Она не дергала дверную ручку, сидела спокойно и ждала, пока он разблокирует. Не хотелось выглядеть в его глазах истеричкой. Ведь истеричность — это слабость. И стоит только дать слабину — он тут же ею воспользуется.
— Будь осторожна с ней, Ксень. Она мне не нравится.
— Спасибо за заботу. Непременно учту твое мнение. Что еще тебе не нравится?
— Твой тон.
— Это единственный тон, на который ты можешь рассчитывать. А не хочешь слышать такой — можем вообще не общаться. Дверь открой…
Ему было, что добавить. Несомненно, было, но… Он открыл… А потом смотрел, как она выходит из машины, направляется прочь, ни разу не оглянувшись.
Глава 21
Настоящее…
После автомобильной «прогулки» с Бродягой день можно было считать официально испорченным. Ксюша раз за разом прокручивала в голове каждое его слово, каждый свой вопрос… И мысленно отвечала иначе. Мысленно обвиняла куда более уверенным тоном, раскладывая все по полочкам.
Один раз мысленно даже… поцеловала. Но тут же осеклась. Нет. Такого развития событий она не допустила бы. Все делала правильно — понемногу освобождалась от отношений, вдруг оказавшихся токсичными.

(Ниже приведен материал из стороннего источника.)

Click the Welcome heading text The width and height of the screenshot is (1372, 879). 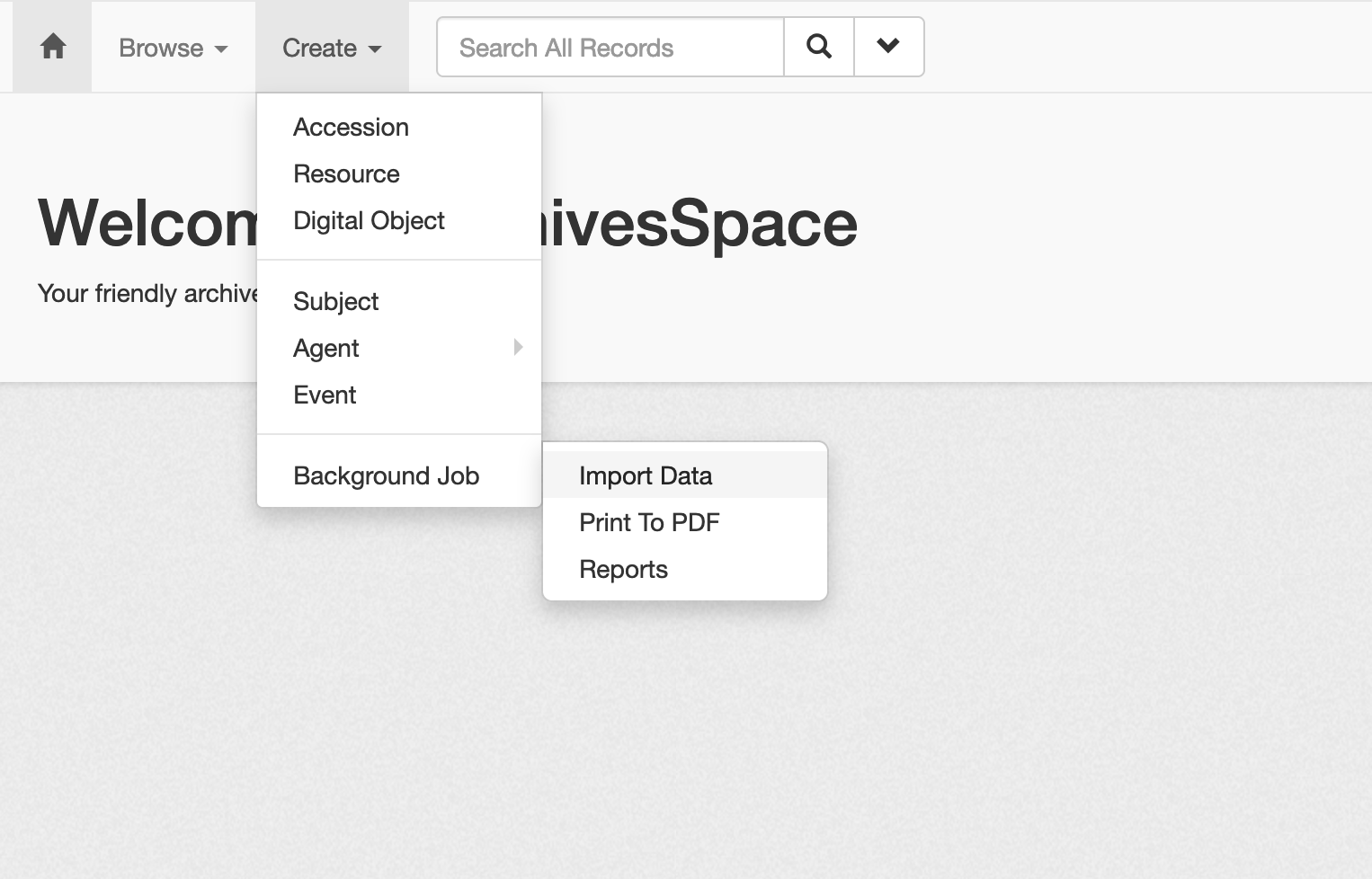click(x=144, y=225)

В самоубийцы она не записывалась и жить вечно на пороховой бочке, ожидая очередного звонка от Кирилла, не смогла бы. Теперь именно это стало ее главным кошмаром — осознание, что у них с Тихомировым произошла всего лишь репетиция, а впереди… Неизвестность. Пугающая до колик.
Иногда хотелось привязать его к себе, и таскаться следом, чтобы в случае чего… Закрыть собой или вместе умереть. А иногда — спрятаться в раковине от всего, что касается Ивана Тихомирова. Отстраниться, абстрагироваться, спасать себя — свои расшатанные нервы — от нанесенной им травмы.
— Алло, мам…
Ксюша набрала Нину уже будучи в офисе.
— Что-то случилось, Ксень? — Веремеева не смогла скрыть тревогу. Это и не удивительно — дочь редко набирала родителей сама, куда чаще это делали они. Обижались, конечно, но со временем свыклись.